--- Exercise aim ---
Please return exactly the lines from the one containing "Click Murray State" through the end of the records, including both.

--- Data ---

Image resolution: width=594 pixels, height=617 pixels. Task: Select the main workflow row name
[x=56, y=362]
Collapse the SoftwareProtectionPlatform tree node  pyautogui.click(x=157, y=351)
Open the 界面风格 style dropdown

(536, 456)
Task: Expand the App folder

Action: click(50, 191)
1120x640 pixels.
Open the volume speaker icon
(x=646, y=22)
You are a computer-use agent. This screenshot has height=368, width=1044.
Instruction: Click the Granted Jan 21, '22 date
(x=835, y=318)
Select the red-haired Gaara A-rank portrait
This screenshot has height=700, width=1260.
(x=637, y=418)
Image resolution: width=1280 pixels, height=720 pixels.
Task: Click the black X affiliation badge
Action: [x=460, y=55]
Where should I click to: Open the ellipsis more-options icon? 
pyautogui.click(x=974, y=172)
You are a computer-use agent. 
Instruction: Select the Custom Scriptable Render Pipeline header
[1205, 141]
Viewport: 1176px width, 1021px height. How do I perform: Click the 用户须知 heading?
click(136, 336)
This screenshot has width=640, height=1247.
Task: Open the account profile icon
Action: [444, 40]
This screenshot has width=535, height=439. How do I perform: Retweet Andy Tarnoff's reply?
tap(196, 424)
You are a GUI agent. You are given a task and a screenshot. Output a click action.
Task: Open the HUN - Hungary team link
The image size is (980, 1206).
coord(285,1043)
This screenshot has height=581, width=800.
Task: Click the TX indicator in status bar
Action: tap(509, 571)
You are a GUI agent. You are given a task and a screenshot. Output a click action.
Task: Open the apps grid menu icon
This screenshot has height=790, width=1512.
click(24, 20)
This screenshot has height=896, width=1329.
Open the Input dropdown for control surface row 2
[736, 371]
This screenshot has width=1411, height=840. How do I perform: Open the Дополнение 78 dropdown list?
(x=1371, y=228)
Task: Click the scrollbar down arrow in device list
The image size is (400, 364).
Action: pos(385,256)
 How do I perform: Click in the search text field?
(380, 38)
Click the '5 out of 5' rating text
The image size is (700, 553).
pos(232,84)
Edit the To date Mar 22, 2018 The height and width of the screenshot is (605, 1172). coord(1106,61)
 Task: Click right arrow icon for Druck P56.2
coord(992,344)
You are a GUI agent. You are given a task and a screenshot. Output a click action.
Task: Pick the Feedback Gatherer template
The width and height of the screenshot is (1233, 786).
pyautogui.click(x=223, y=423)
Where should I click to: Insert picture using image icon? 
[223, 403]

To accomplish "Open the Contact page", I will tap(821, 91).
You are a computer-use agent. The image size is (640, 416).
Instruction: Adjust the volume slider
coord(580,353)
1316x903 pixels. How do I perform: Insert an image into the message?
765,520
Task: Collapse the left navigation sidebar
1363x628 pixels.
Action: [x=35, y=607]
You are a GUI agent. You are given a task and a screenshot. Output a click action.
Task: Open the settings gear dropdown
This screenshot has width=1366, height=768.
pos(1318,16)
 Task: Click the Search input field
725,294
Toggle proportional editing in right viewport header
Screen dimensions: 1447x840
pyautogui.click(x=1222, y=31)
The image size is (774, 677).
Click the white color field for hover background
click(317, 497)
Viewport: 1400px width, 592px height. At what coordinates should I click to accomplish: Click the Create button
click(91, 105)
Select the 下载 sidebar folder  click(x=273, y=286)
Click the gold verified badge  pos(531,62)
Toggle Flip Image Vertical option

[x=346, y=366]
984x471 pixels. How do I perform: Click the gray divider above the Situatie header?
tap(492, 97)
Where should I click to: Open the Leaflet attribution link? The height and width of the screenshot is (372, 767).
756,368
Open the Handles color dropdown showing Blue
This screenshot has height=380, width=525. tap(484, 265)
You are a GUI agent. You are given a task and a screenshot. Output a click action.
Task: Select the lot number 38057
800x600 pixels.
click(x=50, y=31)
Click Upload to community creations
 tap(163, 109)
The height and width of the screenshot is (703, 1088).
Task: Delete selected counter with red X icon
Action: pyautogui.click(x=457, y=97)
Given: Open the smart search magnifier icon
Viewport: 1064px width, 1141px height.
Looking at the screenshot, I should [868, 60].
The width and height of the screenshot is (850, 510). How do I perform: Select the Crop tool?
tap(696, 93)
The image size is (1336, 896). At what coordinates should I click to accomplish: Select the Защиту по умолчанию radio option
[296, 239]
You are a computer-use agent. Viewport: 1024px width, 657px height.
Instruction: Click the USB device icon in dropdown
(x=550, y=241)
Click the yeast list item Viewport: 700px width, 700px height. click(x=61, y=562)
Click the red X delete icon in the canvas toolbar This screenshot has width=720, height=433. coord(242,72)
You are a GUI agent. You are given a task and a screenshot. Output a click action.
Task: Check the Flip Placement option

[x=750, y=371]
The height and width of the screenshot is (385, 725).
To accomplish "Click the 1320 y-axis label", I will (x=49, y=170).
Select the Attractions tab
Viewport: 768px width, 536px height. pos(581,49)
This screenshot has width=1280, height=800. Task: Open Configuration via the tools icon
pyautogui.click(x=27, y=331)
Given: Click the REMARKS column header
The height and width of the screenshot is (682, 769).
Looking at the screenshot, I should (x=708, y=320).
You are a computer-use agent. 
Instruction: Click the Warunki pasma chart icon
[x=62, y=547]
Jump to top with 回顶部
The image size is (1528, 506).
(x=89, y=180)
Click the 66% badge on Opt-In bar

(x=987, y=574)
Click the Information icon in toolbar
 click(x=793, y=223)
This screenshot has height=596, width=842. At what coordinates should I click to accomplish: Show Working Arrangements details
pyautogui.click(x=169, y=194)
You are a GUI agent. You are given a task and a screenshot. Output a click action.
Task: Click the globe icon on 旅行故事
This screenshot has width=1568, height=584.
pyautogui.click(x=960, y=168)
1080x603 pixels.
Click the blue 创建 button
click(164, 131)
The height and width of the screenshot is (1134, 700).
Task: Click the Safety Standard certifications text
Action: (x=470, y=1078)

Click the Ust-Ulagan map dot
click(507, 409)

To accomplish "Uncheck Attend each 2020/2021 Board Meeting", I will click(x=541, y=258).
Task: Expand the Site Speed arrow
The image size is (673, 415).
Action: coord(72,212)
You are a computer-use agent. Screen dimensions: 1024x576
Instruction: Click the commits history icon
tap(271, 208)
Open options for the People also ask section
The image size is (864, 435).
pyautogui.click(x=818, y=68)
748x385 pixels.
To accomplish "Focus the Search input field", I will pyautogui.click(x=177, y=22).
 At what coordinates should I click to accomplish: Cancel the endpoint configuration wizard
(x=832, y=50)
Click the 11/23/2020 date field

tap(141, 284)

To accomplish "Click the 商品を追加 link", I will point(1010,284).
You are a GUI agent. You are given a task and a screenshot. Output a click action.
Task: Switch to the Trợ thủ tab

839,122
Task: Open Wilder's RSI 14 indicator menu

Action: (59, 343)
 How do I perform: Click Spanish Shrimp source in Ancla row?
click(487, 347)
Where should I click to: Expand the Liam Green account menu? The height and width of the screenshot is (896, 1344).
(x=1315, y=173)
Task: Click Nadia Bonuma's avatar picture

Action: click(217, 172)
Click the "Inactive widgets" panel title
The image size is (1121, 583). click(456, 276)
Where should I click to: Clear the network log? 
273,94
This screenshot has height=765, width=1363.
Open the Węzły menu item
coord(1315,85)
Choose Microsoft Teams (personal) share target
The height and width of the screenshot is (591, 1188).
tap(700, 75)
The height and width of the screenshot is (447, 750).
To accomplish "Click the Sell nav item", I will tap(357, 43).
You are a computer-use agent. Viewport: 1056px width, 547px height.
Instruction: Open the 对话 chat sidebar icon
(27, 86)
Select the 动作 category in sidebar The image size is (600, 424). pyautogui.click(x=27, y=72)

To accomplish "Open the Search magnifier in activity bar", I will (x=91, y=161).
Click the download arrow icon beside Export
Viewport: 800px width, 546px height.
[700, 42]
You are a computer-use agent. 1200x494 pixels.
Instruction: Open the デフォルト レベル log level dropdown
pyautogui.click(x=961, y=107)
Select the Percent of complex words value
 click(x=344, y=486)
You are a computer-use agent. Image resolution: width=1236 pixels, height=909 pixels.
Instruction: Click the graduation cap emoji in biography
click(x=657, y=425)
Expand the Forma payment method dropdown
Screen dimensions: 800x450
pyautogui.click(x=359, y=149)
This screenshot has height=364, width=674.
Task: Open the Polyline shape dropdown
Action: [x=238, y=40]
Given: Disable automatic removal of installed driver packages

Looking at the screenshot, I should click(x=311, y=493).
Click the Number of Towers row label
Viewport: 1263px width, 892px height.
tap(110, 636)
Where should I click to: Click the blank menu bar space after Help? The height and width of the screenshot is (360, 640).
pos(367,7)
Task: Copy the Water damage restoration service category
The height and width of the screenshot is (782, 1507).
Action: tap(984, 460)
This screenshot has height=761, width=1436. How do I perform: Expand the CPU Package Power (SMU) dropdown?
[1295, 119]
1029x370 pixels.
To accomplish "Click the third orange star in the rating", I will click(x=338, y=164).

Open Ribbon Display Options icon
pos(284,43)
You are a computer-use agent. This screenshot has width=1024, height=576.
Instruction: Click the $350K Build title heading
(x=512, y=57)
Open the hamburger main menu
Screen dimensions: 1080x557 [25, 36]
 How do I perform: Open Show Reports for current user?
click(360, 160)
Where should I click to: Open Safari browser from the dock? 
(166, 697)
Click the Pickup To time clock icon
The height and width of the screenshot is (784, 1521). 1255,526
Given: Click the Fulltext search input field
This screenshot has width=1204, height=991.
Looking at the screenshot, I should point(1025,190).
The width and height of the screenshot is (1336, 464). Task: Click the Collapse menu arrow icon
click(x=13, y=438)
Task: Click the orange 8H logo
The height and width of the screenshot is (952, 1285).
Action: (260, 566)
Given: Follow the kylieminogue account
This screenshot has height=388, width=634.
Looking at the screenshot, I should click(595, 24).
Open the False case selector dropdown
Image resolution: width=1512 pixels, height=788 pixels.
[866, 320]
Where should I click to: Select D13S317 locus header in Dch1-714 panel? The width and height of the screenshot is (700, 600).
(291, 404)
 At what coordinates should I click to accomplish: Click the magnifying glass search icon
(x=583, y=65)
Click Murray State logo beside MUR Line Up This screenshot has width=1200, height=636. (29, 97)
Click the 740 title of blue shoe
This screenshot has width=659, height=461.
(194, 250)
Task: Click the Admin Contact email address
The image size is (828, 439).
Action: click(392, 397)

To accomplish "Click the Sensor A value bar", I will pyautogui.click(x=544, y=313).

--- Solution to this problem ---
Click Murray State logo beside MUR Line Up This screenshot has width=1200, height=636. (29, 97)
Click the 740 title of blue shoe
This screenshot has width=659, height=461.
(194, 250)
Task: Click the Admin Contact email address
The image size is (828, 439).
Action: click(392, 397)

To accomplish "Click the Sensor A value bar", I will pyautogui.click(x=544, y=313).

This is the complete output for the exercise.